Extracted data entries
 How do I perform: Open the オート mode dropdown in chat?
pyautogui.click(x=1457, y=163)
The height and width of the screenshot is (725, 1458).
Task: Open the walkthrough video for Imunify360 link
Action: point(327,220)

[Task statement]
The answer must be a word-for-word restatement of the records.

[Reply to the task]
 How do I perform: Open the オート mode dropdown in chat?
pyautogui.click(x=1457, y=163)
The height and width of the screenshot is (725, 1458).
Task: Open the walkthrough video for Imunify360 link
Action: point(327,220)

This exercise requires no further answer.